Problem requirements:
Search the listing below for the line with "Instruction: Switch to the Routen(1) tab", then write out that line and every one after it exactly, without the pictures.
[Data shown — start]
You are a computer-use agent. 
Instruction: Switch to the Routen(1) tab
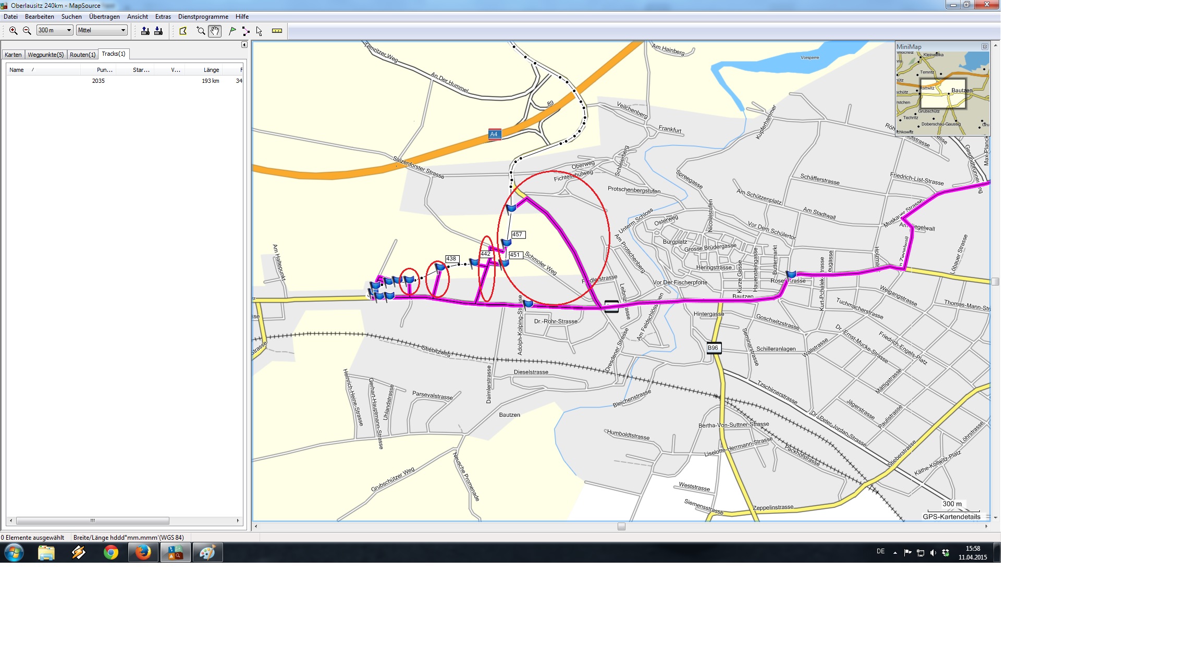point(82,55)
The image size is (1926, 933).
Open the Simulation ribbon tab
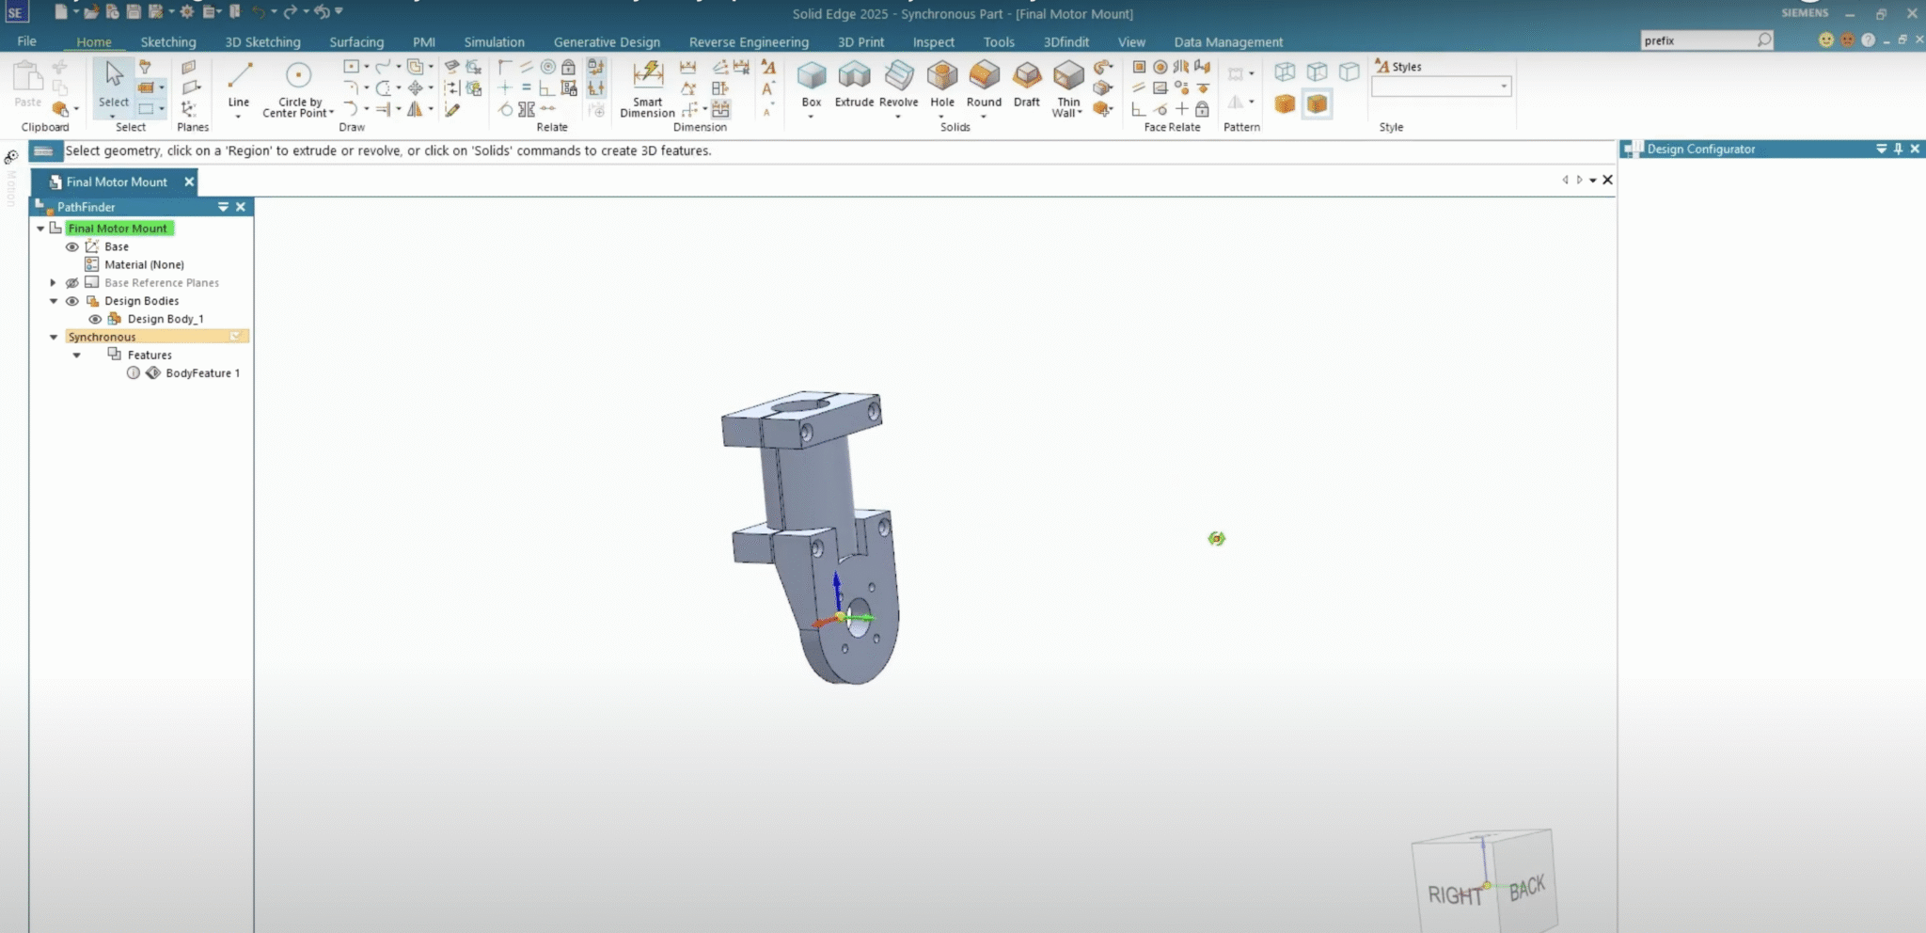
[Data shown — finish]
Response:
Instruction: Switch to the Routen(1) tab
point(82,55)
The image size is (1926, 933).
Open the Simulation ribbon tab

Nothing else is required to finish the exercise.